■ What you will do ■
Rewrite everything from the line containing "Where should I click to: Click" down to the line containing "Action: [16, 14]", both included, and shift each coordinate in the answers by adding 70 to it. Leave everything else unchanged.

■ Working data ■

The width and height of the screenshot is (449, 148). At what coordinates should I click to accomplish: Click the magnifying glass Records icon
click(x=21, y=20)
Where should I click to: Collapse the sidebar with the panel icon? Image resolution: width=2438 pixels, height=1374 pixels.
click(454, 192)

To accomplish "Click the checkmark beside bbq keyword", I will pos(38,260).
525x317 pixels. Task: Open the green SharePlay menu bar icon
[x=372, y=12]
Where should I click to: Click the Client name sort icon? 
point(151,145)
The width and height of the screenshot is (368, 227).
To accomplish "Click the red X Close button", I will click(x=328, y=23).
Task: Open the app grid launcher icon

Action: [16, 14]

...

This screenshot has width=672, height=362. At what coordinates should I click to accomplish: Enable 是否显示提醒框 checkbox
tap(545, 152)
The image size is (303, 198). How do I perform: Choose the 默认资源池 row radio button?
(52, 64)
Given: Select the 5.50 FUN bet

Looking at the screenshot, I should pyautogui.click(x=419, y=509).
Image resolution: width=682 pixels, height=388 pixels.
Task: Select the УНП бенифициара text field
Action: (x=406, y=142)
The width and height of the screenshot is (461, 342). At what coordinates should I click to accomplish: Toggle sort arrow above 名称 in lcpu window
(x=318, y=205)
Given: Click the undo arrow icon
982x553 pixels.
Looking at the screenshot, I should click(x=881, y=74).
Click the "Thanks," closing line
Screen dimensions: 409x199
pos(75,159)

==

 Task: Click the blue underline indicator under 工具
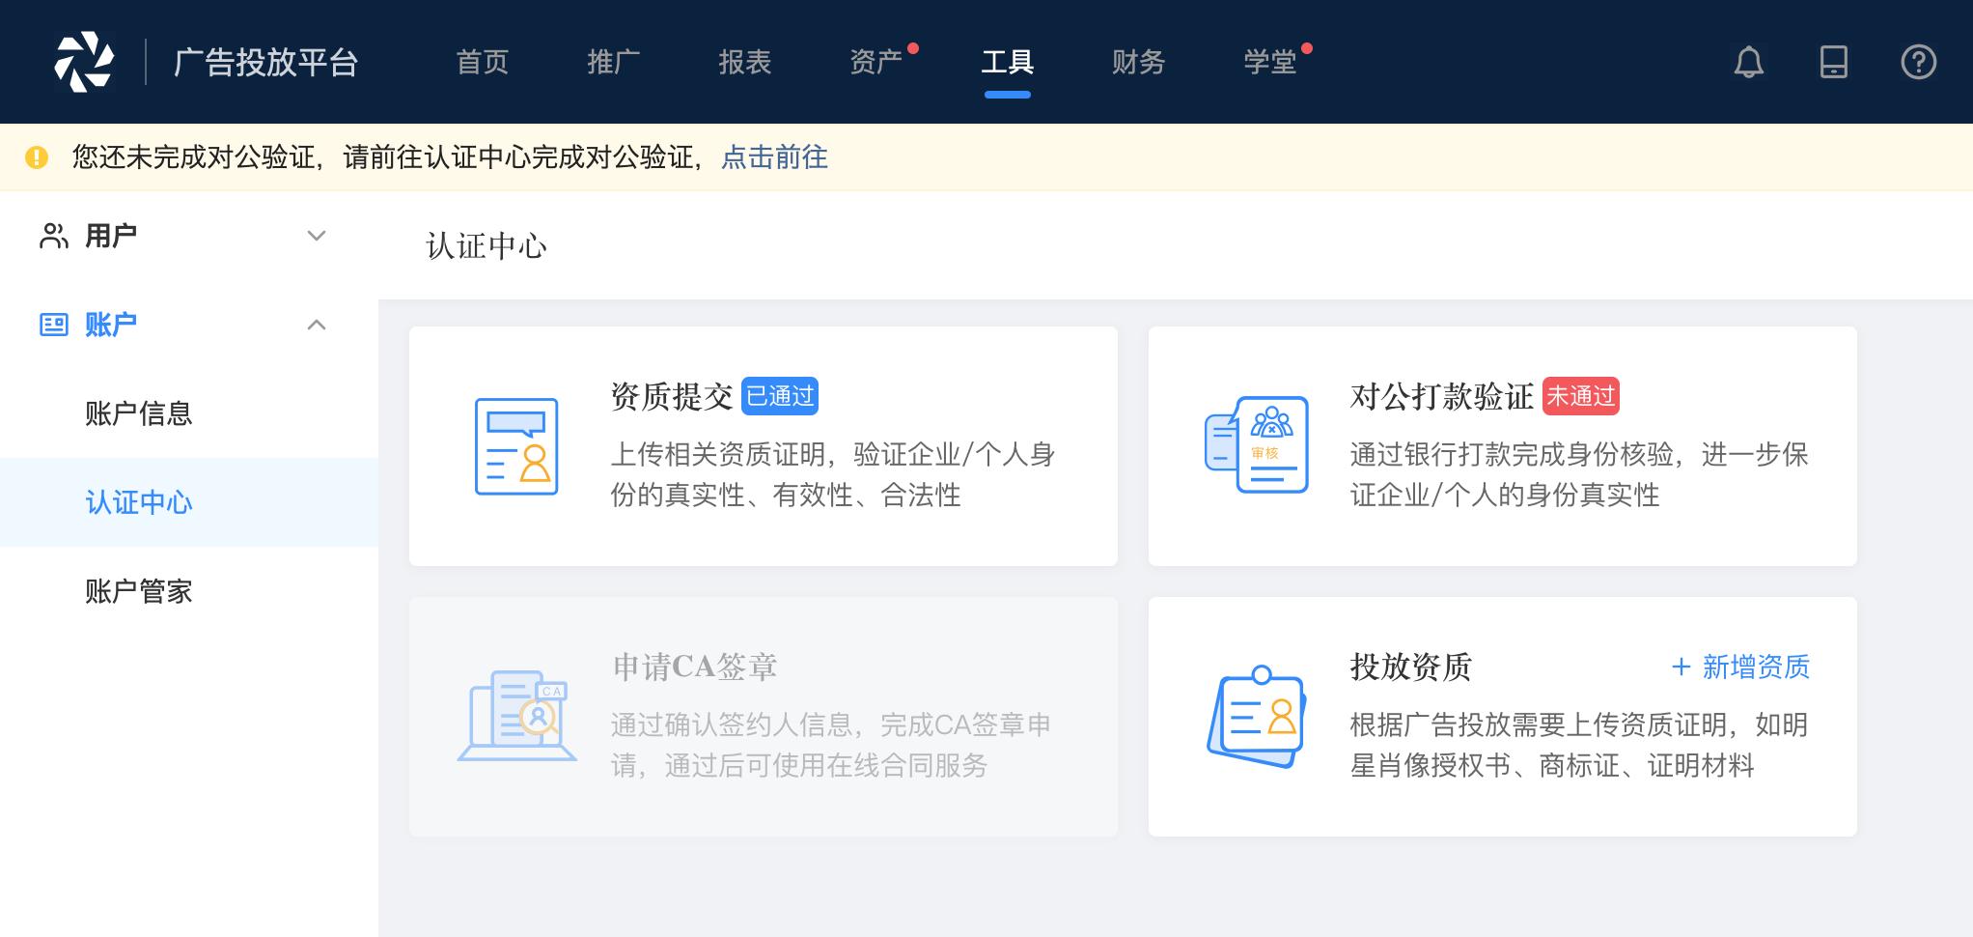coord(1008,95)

■ The output ■
Where should I click to: Click the Client name sort icon? 
point(221,215)
The width and height of the screenshot is (368, 227).
To accomplish "Click the red X Close button", I will click(x=398, y=93).
Task: Open the app grid launcher icon

Action: [86, 84]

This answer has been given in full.